- What to produce -
The required output is an exact restatement of the lines, starting with the one that contains "Where should I click to: Open" and finishing with the last line of the listing. It contains no pictures.

- Record extracts -
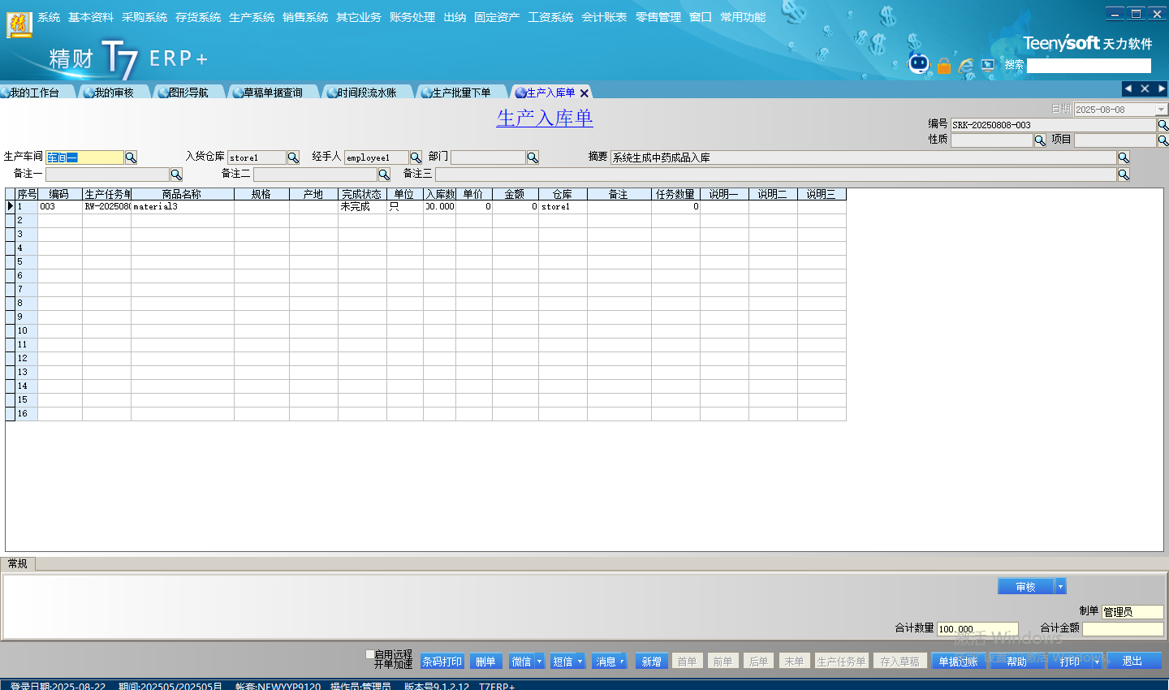
Task: Close the 生产入库单 tab
Action: [x=585, y=93]
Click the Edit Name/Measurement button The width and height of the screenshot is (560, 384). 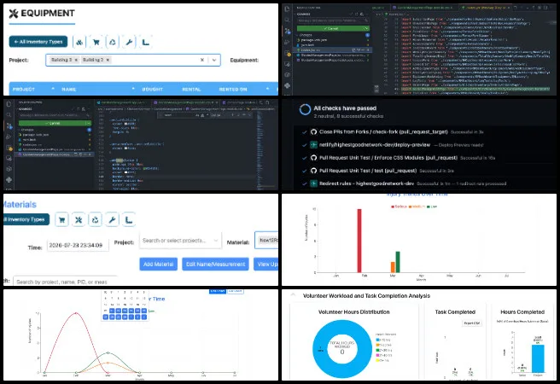[215, 264]
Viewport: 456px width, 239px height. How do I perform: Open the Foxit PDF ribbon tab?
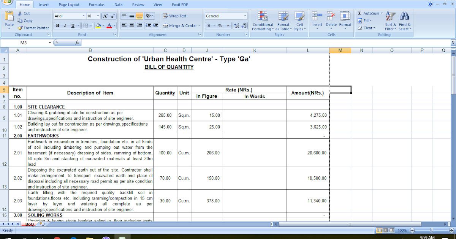pyautogui.click(x=179, y=5)
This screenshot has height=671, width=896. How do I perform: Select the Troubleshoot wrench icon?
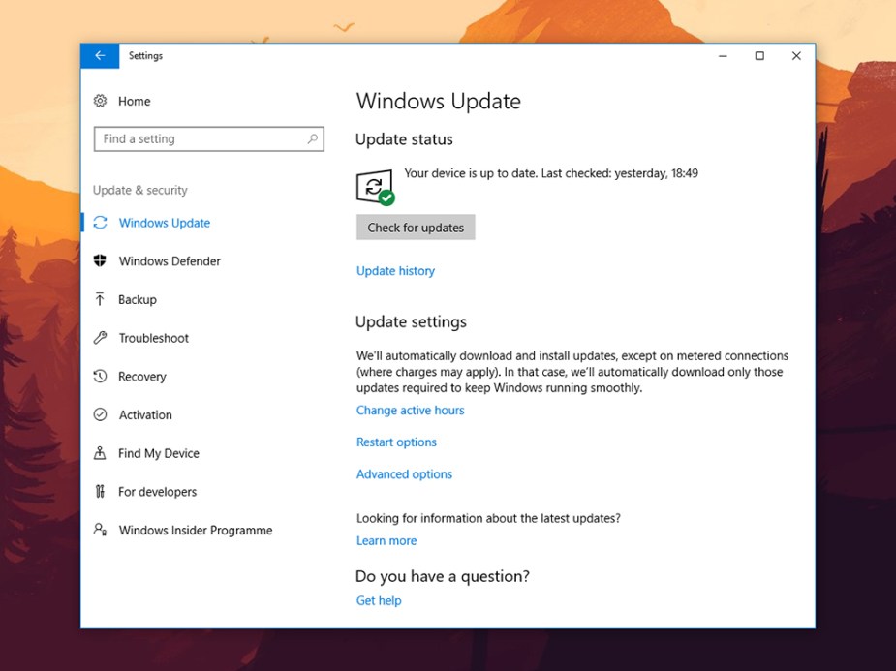tap(100, 338)
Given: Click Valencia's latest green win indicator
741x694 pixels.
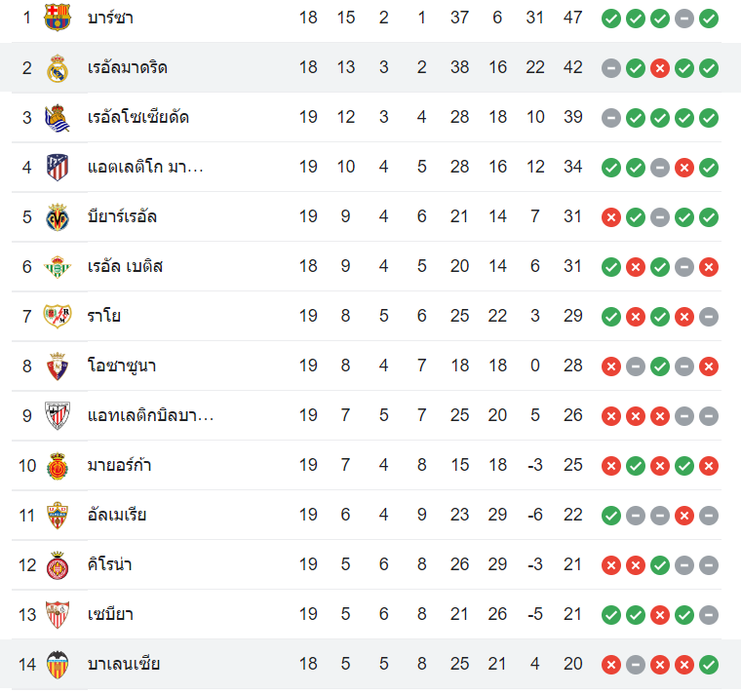Looking at the screenshot, I should 709,664.
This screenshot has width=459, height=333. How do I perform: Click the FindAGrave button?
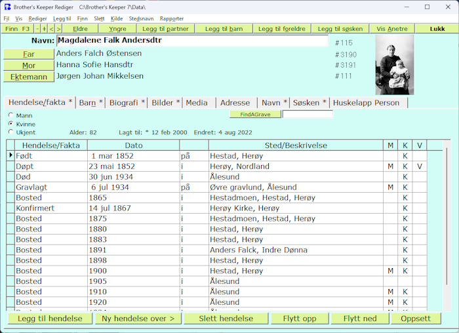[x=254, y=114]
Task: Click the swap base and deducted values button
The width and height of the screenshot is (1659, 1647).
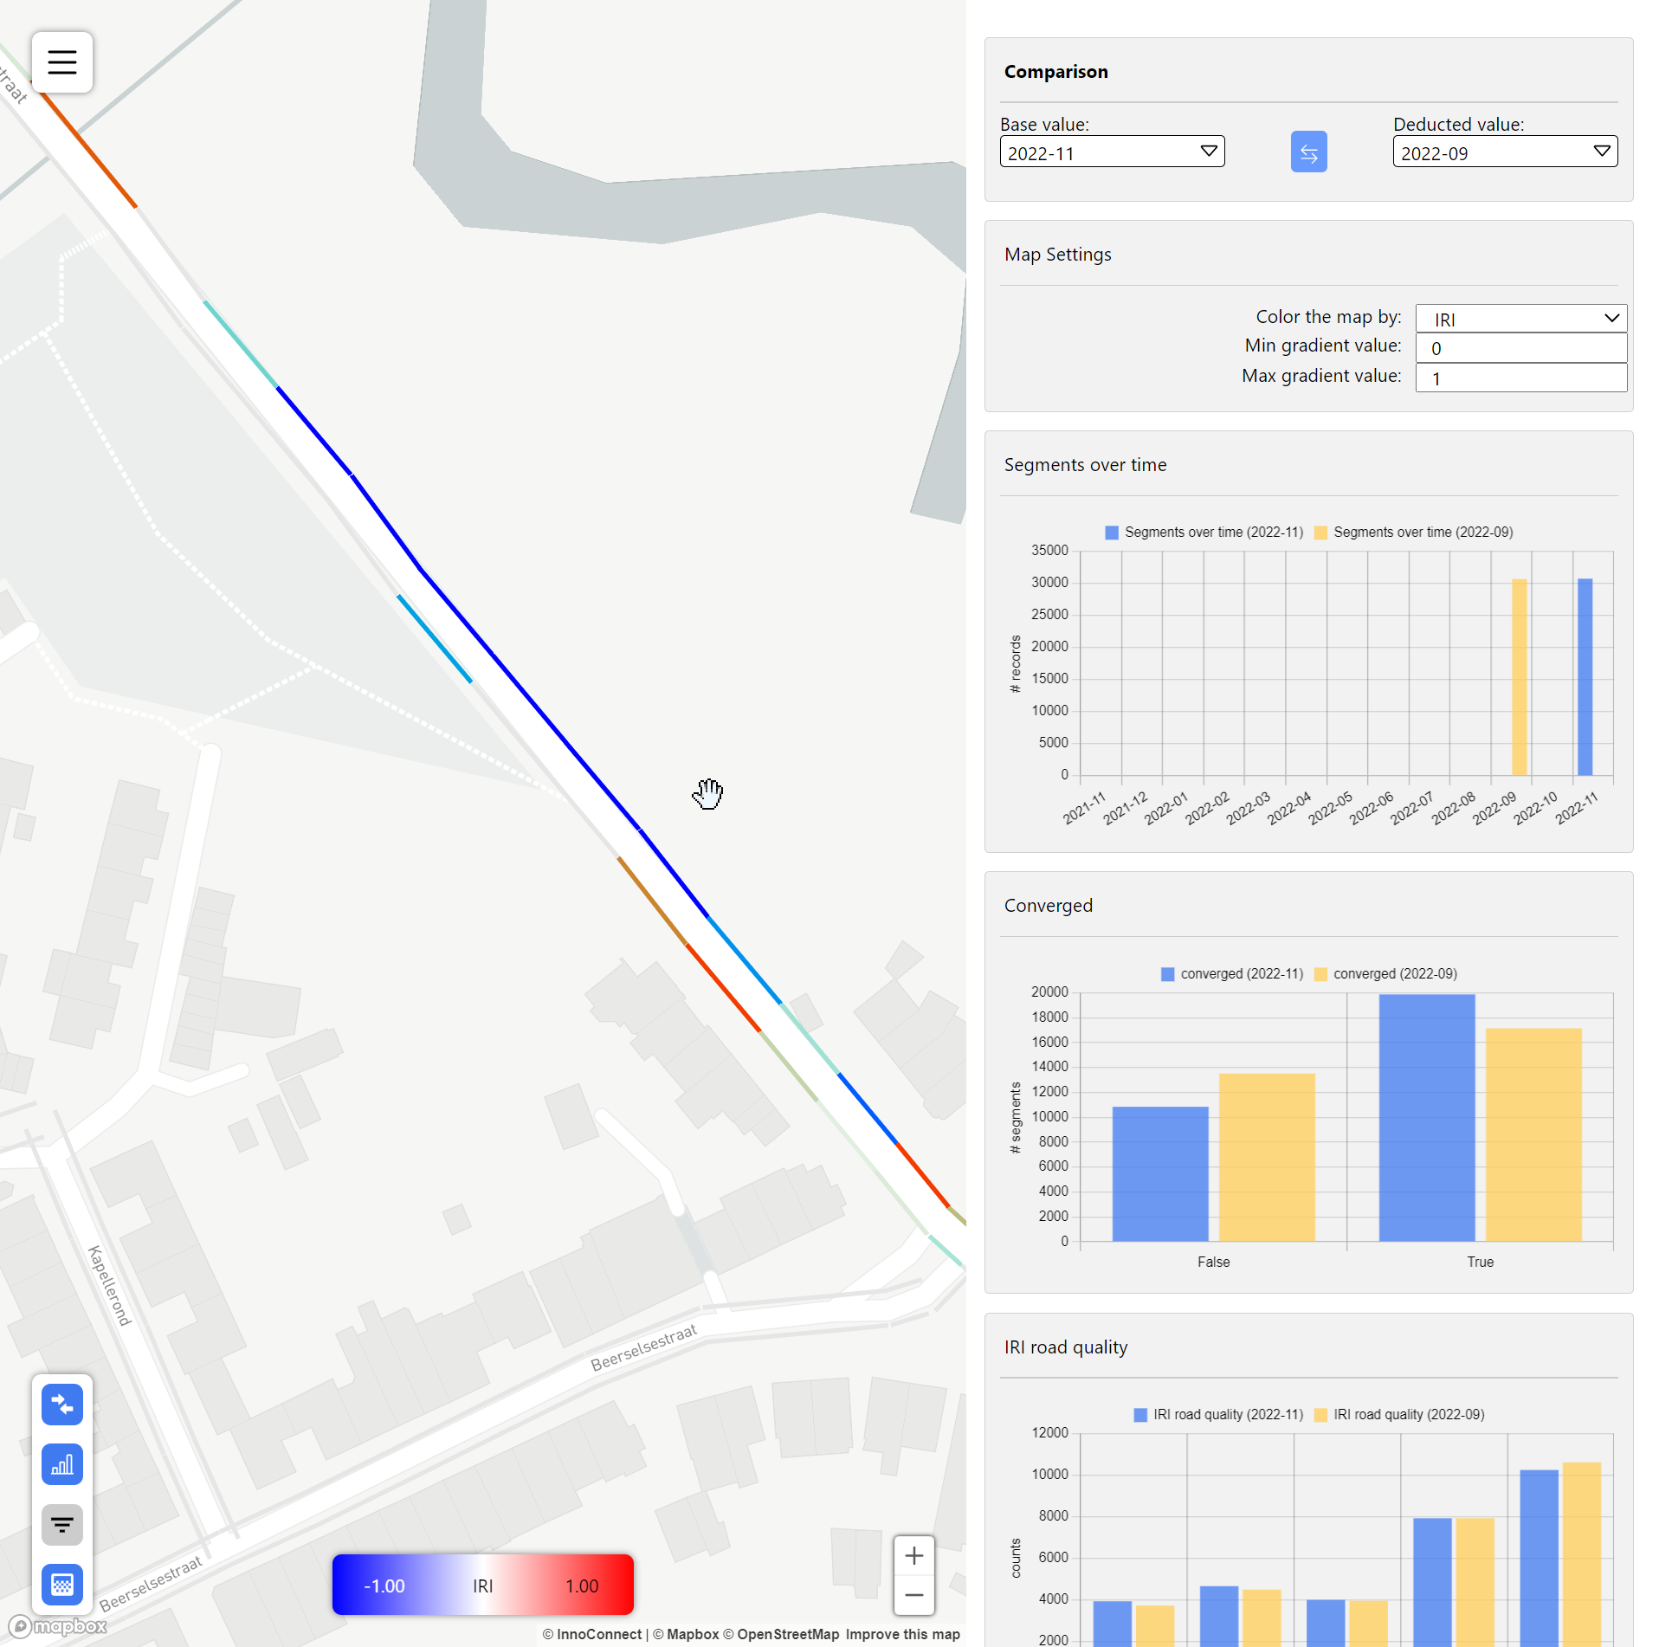Action: click(x=1307, y=152)
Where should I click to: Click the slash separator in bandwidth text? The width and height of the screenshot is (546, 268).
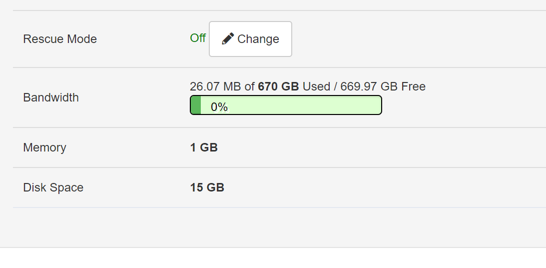tap(335, 87)
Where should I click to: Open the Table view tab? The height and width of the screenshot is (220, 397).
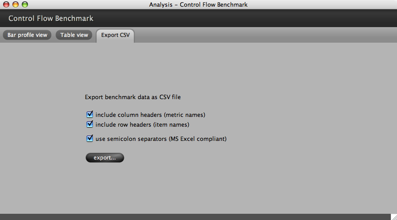[x=74, y=35]
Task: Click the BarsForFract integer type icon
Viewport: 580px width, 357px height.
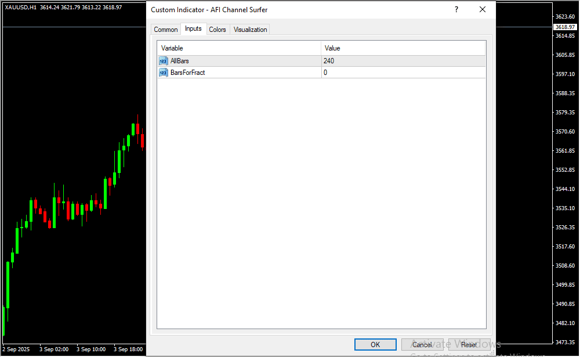Action: [x=163, y=73]
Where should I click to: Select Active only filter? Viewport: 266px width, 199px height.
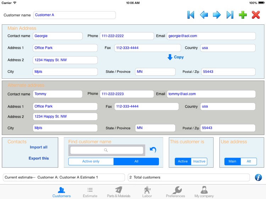tap(91, 162)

- Written answer -
Where should I click to: Open the Table view tab? The height and width of the screenshot is (220, 397).
[x=74, y=35]
Task: Click the BarsForFract integer type icon
Viewport: 580px width, 357px height.
Action: [x=163, y=73]
Where should I click to: Select Active only filter? Viewport: 266px width, 199px height.
tap(91, 162)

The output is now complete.